2. The Employee Stock Options were granted under the 2006 Stock Incentive Plan of Honeywell International Inc. and its Affiliates and vested in four equal annual installments, with the first installment vesting on 2/24/2010.
3. In connection with the transfer of these vested stock options to a trust for the benefit of certain of Mr. Cote's family members, such trust executed a note payable to Mr. Cote based on the appraised value of such stock options.
4. These Employee Stock Options are held by a trust for the benefit of certain of Mr. Cote's family members, and of which Mr. Cote serves as an investment advisor. Mr. Cote disclaims beneficial ownership of such securities except to the extent of his pecuniary interest therein.
5. The Employee Stock Options were granted under the 2006 Stock Incentive Plan of Honeywell International Inc. and its Affiliates and vested in four equal annual installments, with the first installment vesting on 2/26/2011.
6. In connection with the transfer of these vested stock options to a trust for the benefit of certain of Mr. Cote's family members, such trust executed a note payable to Mr. Cote based on the appraised value of such stock options.
7. These Employee Stock Options are held by a trust for the benefit of certain of Mr. Cote's family members, and of which Mr. Cote serves as investment advisor. Mr. Cote disclaims beneficial ownership of such securities except to the extent of his pecuniary interest therein.

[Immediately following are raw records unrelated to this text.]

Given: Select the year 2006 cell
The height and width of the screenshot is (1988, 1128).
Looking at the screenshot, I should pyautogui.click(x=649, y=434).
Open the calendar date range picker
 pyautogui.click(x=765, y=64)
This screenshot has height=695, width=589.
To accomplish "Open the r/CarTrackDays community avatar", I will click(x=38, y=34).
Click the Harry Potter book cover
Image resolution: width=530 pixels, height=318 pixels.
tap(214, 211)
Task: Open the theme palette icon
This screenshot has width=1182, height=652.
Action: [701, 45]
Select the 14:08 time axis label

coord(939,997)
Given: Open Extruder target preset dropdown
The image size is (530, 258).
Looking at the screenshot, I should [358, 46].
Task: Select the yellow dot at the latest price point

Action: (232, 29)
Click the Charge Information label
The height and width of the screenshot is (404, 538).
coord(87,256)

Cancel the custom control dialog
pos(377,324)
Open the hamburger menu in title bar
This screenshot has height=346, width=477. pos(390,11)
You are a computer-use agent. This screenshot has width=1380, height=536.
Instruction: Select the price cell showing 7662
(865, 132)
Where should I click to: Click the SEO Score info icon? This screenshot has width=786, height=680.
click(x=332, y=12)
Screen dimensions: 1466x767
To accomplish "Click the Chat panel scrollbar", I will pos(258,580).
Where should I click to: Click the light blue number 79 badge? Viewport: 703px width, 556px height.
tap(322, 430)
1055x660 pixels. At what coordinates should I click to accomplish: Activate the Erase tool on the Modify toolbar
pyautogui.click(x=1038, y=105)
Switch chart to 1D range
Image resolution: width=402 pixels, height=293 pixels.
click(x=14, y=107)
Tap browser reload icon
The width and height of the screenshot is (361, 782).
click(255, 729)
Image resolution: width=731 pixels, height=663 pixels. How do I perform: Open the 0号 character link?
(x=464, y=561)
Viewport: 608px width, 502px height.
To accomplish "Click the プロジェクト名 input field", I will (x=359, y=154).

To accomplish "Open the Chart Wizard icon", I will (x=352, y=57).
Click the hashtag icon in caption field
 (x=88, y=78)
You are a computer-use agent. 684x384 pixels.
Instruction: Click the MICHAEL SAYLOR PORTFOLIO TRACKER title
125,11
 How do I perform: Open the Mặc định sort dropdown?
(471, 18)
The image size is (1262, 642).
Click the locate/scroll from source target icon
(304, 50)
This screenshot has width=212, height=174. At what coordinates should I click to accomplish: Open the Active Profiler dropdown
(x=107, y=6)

/s/ Jeffrey Neuman for David M. Cote 08/25/2014
** Signature of Reporting Person Date
Reminder: Report on a separate line for each class of securities beneficially owned directly or indirectly.
* If the form is filed by more than one reporting person, see Instruction 4 (b)(v).
** Intentional misstatements or omissions of facts constitute Federal Criminal Violations See 18 U.S.C. 1001 and 15 U.S.C. 78ff(a).